Источник:
☆ ☆ ☆ ☆

Рихтер замечательно изображал, как японцы кричат и восторгаются, когда им что-то особенно нравится.

− Что в Японии больше всего имело успех на ваших концертах?

− Как будто все. Бешеный успех имел Равель, которого я играл с Олегом, Дебюсси — с Наташей, Бриттен и Шостакович — с Юрой. В Наканииде концерт проходил в Баховском холле, построенном прямо у рисового поля. Город кончается, начинается поле, и около него стоит концертный зал, потому что какой-то японец захотел, чтобы звучала хорошая музыка.

Неплохо прошел первый в той поездке сольный концерт в Мацумото — Гайдн, Шуман и Первая баллада Шопена.

Потом, после Японии, снова приехал в Хабаровск, — продолжал Рихтер. — Очень сильный ветер, лестницы со сбитыми ступеньками. Занимался в комнате художественного руководителя филармонии, в которой царил бешеный беспорядок.

− На обратном пути Вы играли в Хабаровске один раз?

− Один.

− Хорошо прошел концерт?

− Хорошо.

− Какая была программа?

− Гайдн, Шуман, Брамс.


− А где состоялся концерт?

− В Концертном зале филармонии. Там большие недостатки: плохая акустика, зал плохо проветривается, страшно жарко.

☆ ☆ ☆ ☆

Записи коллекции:
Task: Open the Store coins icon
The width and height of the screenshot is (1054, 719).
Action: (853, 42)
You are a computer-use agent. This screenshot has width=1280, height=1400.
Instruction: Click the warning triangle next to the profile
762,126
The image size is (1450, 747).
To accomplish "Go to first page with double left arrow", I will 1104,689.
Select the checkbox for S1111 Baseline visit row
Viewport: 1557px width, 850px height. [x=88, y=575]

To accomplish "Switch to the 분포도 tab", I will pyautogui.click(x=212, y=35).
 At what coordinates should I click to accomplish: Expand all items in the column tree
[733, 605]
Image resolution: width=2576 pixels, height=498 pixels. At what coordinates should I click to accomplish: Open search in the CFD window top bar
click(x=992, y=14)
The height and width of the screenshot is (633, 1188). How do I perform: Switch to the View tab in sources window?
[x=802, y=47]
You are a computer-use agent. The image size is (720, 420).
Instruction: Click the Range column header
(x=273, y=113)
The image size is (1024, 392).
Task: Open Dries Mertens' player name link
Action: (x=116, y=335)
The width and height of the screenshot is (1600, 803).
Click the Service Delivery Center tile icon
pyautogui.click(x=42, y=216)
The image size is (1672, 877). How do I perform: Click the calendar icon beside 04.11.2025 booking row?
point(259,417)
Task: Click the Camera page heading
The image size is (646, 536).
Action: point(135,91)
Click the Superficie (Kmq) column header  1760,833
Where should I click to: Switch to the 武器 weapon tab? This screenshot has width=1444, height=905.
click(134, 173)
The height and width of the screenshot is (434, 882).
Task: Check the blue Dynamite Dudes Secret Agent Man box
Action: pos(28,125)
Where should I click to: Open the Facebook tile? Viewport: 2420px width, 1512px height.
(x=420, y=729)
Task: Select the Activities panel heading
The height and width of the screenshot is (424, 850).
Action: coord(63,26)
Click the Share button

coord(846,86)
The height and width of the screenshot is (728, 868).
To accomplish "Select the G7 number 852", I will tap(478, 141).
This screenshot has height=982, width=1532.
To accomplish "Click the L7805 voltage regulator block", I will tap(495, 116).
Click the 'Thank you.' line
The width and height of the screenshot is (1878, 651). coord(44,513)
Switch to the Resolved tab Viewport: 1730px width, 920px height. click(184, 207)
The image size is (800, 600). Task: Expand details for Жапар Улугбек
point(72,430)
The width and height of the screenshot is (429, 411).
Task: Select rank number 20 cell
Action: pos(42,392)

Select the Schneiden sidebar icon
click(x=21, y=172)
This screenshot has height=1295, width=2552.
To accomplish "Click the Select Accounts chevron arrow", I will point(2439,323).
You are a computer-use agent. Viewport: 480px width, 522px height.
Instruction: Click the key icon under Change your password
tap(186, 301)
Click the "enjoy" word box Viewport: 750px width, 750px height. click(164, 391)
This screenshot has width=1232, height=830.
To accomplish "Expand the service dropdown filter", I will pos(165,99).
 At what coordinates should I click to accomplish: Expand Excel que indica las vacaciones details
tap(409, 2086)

☆ ☆ ☆ ☆

Список заданий:
1) Почему, согласно источнику, в Наканииде концертный зал стоит прямо у рисового поля? Ответьте в одном–трех предложениях.
2) Ответьте по источнику:
(a) С кем Рихтер играл Равеля в Японии?
(b) В каком городе прошел первый в той поездке сольный концерт?
(c) Какую программу Рихтер играл в Хабаровске на обратном пути?
3) Процитируйте из источника фрагмент от слов "Рихтер замечательно изображал, как" до слов "Хабаровске один раз?" включительно.
Отвечайте, опираясь только на источник.

Итоговые ответы:
1) Баховский холл построен у рисового поля, потому что какой-то японец захотел, чтобы там звучала хорошая музыка.

2)
(a) С Олегом.
(b) В Мацумото.
(c) Гайдн, Шуман, Брамс.

3)
Рихтер замечательно изображал, как японцы кричат и восторгаются, когда им что-то особенно нравится.

− Что в Японии больше всего имело успех на ваших концертах?

− Как будто все. Бешеный успех имел Равель, которого я играл с Олегом, Дебюсси — с Наташей, Бриттен и Шостакович — с Юрой. В Наканииде концерт проходил в Баховском холле, построенном прямо у рисового поля. Город кончается, начинается поле, и около него стоит концертный зал, потому что какой-то японец захотел, чтобы звучала хорошая музыка.

Неплохо прошел первый в той поездке сольный концерт в Мацумото — Гайдн, Шуман и Первая баллада Шопена.

Потом, после Японии, снова приехал в Хабаровск, — продолжал Рихтер. — Очень сильный ветер, лестницы со сбитыми ступеньками. Занимался в комнате художественного руководителя филармонии, в которой царил бешеный беспорядок.

− На обратном пути Вы играли в Хабаровске один раз?